*** Begin section ***

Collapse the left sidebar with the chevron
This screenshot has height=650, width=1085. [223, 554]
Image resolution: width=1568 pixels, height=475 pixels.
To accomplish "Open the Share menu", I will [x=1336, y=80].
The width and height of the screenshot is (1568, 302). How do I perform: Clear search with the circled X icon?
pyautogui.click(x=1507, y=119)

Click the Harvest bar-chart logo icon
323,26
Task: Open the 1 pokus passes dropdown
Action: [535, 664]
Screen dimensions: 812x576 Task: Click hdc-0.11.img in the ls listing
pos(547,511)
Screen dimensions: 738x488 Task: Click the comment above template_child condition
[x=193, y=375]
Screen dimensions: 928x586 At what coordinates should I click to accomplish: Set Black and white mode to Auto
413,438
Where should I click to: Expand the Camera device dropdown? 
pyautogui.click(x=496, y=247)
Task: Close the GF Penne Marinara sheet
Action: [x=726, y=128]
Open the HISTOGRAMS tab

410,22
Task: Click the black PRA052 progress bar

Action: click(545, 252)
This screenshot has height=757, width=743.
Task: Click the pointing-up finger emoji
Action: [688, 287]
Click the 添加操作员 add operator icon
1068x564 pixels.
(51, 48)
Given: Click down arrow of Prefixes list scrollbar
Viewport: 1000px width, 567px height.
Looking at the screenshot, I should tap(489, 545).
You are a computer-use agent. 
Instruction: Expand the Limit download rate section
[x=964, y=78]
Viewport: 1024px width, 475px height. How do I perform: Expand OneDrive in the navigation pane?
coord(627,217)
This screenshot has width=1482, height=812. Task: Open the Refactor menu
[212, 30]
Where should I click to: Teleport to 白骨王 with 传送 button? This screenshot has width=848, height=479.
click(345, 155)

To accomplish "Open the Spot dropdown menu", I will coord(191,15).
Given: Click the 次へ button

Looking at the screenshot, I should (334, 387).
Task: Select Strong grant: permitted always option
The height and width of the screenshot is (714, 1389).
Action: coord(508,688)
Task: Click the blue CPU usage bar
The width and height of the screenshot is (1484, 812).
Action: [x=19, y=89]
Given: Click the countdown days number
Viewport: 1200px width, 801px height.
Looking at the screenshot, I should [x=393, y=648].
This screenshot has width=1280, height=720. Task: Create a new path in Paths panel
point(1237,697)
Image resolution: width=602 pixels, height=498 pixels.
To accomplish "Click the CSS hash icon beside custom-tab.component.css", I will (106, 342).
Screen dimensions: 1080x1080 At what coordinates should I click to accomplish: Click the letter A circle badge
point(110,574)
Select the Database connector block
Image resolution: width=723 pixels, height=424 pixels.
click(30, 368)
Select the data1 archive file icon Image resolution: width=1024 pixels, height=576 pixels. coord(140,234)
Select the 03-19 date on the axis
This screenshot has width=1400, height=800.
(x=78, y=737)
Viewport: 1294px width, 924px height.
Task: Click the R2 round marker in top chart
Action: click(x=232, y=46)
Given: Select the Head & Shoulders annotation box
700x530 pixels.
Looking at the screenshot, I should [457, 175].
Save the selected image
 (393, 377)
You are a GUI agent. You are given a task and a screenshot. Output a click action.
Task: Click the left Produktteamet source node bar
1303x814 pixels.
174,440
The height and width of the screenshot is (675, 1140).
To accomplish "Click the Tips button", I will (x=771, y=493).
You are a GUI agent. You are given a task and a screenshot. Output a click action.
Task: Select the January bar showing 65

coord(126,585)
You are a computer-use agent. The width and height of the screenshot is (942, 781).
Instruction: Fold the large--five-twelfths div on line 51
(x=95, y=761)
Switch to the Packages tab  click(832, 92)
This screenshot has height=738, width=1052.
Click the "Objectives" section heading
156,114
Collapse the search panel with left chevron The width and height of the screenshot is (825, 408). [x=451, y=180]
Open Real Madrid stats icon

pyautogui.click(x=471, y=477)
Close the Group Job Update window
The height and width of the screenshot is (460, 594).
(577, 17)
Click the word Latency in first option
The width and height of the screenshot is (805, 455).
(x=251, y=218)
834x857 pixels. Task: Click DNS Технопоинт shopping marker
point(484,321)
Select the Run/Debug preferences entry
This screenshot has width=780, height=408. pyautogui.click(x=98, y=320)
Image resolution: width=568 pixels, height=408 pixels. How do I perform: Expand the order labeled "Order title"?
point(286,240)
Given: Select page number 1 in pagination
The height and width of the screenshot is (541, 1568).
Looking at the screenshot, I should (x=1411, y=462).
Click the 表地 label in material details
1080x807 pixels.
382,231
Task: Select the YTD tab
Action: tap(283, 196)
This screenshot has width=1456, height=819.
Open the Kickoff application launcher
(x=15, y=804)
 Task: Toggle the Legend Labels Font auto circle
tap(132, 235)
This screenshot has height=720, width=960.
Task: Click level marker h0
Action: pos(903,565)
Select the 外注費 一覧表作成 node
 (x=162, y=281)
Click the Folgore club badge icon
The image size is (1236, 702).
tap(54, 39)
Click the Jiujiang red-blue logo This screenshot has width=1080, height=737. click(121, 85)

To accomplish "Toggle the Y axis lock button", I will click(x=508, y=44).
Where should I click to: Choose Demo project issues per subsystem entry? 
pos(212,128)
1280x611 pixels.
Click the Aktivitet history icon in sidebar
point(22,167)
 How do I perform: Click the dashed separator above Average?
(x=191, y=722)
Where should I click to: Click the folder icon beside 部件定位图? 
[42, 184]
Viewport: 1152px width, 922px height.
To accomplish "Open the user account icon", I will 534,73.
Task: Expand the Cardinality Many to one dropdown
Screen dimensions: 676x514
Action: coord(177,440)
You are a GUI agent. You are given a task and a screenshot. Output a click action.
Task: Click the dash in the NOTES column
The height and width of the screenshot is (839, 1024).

*** End section ***

PROBLEM STATEMENT =>
When a line above includes the word "number", please list that line.

OUTPUT OF THE EXERCISE =>
Given: Click the countdown days number
Given: Select page number 1 in pagination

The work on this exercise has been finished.